Michael J Wright Archive Documentation

Fedora Backend Update Runbook

This guide captures the repeatable process for upgrading the Fedora Repository container that powers the Michael J Wright archive. Follow it end-to-end whenever a new fcrepo/fcrepo:<version>-tomcat9 image is released.


1. Discovery & Change Control

  1. Subscribe to Fedora release announcements (GitHub releases or mailing list).
  2. When a new release is announced, record the change request in the roadmap backlog with:
    • Fedora version
    • Release notes link
    • Planned deployment window
    • Potential downstream impacts (metadata, RDF models, storage requirements).
  3. Assign an owner and confirm the staging and production dates.

2. Preflight Checks

  1. Review release notes for schema changes, migrations, or deprecations.
  2. Confirm compatibility with the current Postgres version and Tomcat base image.
  3. Update observability plans:
    • New metrics to scrape
    • Log format changes
    • Health endpoint adjustments.
  4. Notify stakeholders (curators, partner institutions) of the planned maintenance window.

3. Backup Strategy

  1. Pause ingest jobs and integrations.
  2. Snapshot the running volumes:
    $timestamp = Get-Date -Format 'yyyyMMdd-HHmmss'
    docker run --rm -v postgres_data:/var/lib/postgresql/data `
      -v (Resolve-Path './backups'):/backup alpine `
      sh -c "cd /var/lib && tar czf /backup/postgres_$timestamp.tgz postgresql"
    
    docker run --rm -v fcrepo_data:/data `
      -v (Resolve-Path './backups'):/backup alpine `
      sh -c "cd / && tar czf /backup/fcrepo_$timestamp.tgz data"
    
  3. Verify archives and move them to offsite storage.
  4. Document backup locations in the change request.
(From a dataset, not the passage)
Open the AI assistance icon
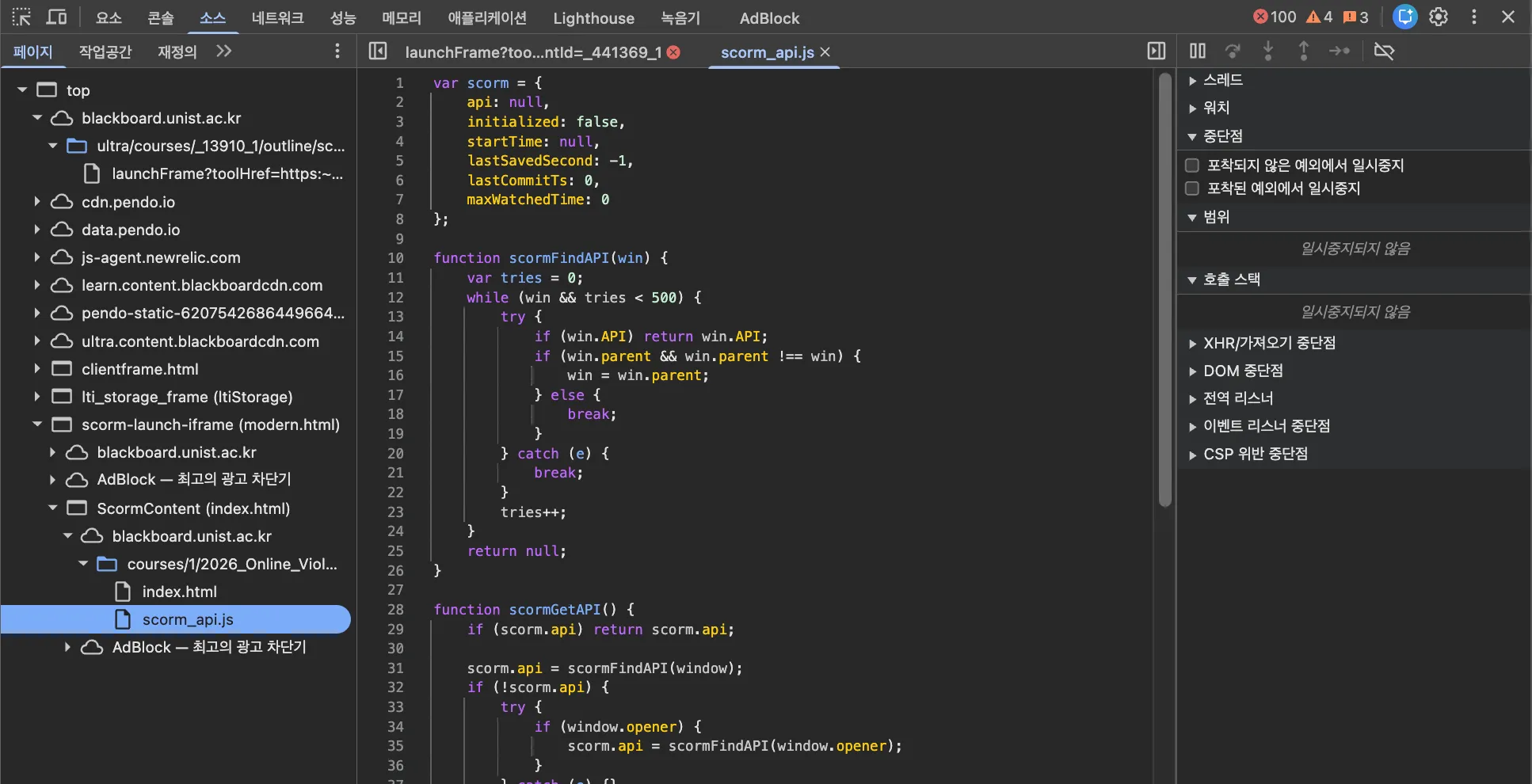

4. Staging Environment Validation

  1. Update the Fedora image tag in staging (docker-compose.override.yml or environment variable) to the new release.
  2. Pull the image and restart staging services:
    docker compose pull fcrepo
    docker compose up -d fcrepo
    
  3. Run smoke tests:
    • Fedora REST API CRUD checks (create → read → delete test resources)
    • SPARQL queries, custom integrations, ingestion tool dry runs
    • Authentication via Cloudflare Worker.
  4. Monitor logs (docker compose logs -f fcrepo) for warnings or migration output.
  5. Validate dashboards in Grafana and confirm Prometheus scrape success.
  6. Capture sign-off in the change request once staging passes.

5. Production Deployment

  1. Schedule the maintenance window and notify stakeholders.
  2. Freeze ingest pipelines and ensure backups are current (repeat section 3 if needed).
  3. Update the production FEDORA_IMAGE value or docker-compose.yml tag to the new release.
  4. Redeploy using the automation script:
    pwsh -ExecutionPolicy Bypass -File .\quickstartdockerandcloudflared.ps1 -ForceRestartTunnel
    
  5. Watch logs in real time and verify Fedora starts cleanly.
  6. Run the production smoke test suite (API checks, ingestion dry run, Worker proxy test).
  7. Once healthy, lift the ingest freeze and inform stakeholders the system is live.

6. Post-Deployment Tasks

  1. Update docs/development-roadmap.md and changelog with the new version.
  2. Rotate any credentials exposed during testing (for example, temporary service accounts).
  3. Archive logs and metrics snapshots from the deployment window for audit.
  4. Close the change request with:
    • Start/end time
    • Validation steps performed
    • Any follow-up actions.
  5. Schedule a quick retrospective if incidents occurred.

7. Automation Opportunities

Keeping this runbook updated ensures every Fedora upgrade is predictable, auditable, and recoverable.